Стоп! – воскликнул вдруг Холмс. – Я ведь хотел позвонить в Лэнгли, директору Крузо…
Но из штаб-квартиры ЦРУ ему сообщили, что шеф «фирмы» выбыл в неизвестном направлении.
– Если он вдруг объявится, передайте, чтобы немедленно связался со мной.
– Будет исполнено, сэр!
– Может быть, он тоже ищет Президента? – вслух подумал помощник. – А ведь это…
Ларри Холмс чуть было не произнес то, что давно пришло ему в голову, но вовремя вспомнил о присутствии военного атташе Советов. Хоть и милый человек этот Джордж Полухин, а все-таки он с другого берега океана.
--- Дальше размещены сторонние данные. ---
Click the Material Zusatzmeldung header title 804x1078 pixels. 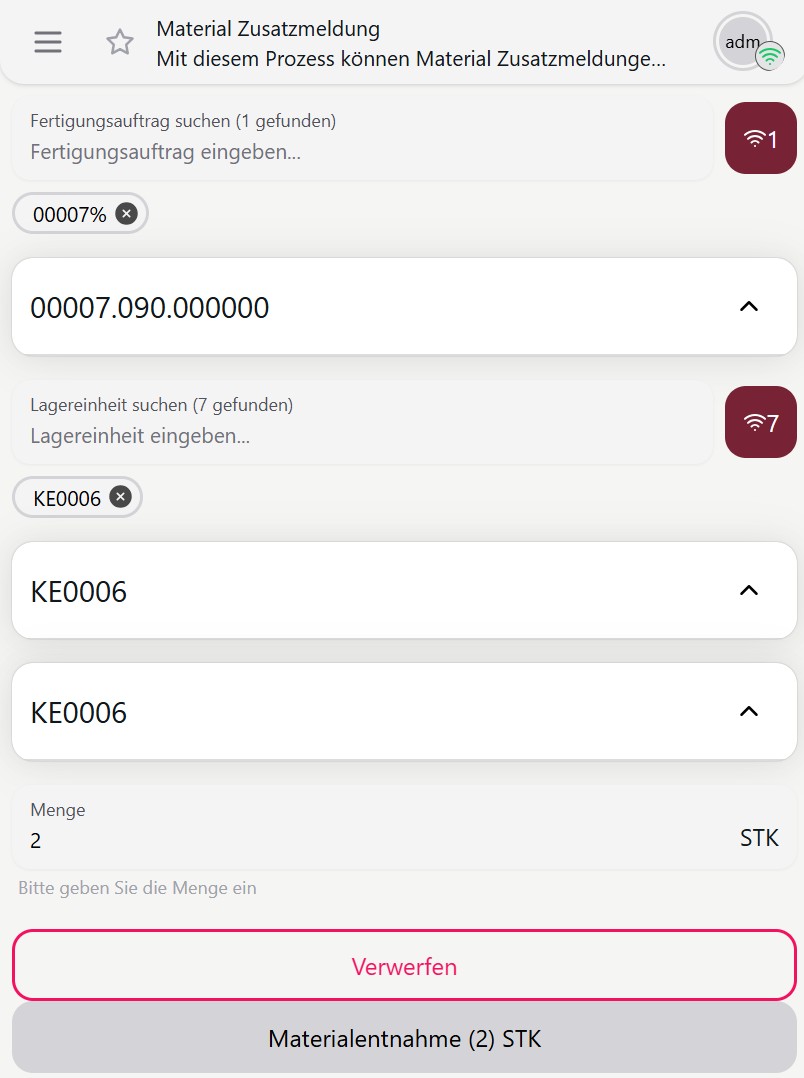point(268,29)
И поскольку Холмсу стало неловко за свои мысли, ведь никто другой, а именно этот русский подвиг его на все хлопоты (кто знает, как все повернулось бы, хотя, как теперь выяснилось, и Норман Гернси не дремал), профессор решил сделать приятное полковнику.
Вы помните, Джордж, что говорил наш Старый Солдат Айк Джону Кеннеди, передавая тому бразды правления? – спросил он у Полухина.
Это вы про опасность военно-промышленного комплекса? – спросил Юрий Семенович.
Нет, слова Айка про ВПК так часто повторяли, что они стали общим местом и, к сожалению, к ним уже привыкли. Я о другом… Дуайт Эйзенхауэр в беседе с Кеннеди 19 января 1961 года сказал: «У коммунистических солдат мораль, по-видимому, всегда выше, чем у солдат, представляющих демократические силы». А потом помолчал, глянул на государственного секретаря Гертера, свидетеля, и добавил: «Очевидно, в коммунистической философии есть нечто такое, что внушает ее сторонникам определенное вдохновение и преданность их делу». Как вам это нравится, колонель?
Юрий Семенович пожал плечами.
Эйзенхауэр был умным человеком, – сказал он. – Я никогда в этом не сомневался с той поры, когда узнал, как он в конце войны лично связался со Сталиным и сообщил тому собственную идею: союзникам надо разрезать Германию на две части и не рваться к Берлину, чтобы раньше русских захватить столицу рейха. Это вызвало взрыв возмущения у Черчилля, но Эйзенхауэр поступил как грамотный военный и честный человек.
Значит, вы полагаете, Джордж, что нашего Айка можно отнести к категории достойных людей? – спросил, прищурившись, Ларри Холмс.
– Думаю, да. Жаль только, что самые нужные слова он произнес, когда не обладал уже реальной властью, – вздохнул Полухин. – Я имею в виду предупреждение его по поводу ВПК и то, о чем вы мне сейчас сказали, мистер Холмс.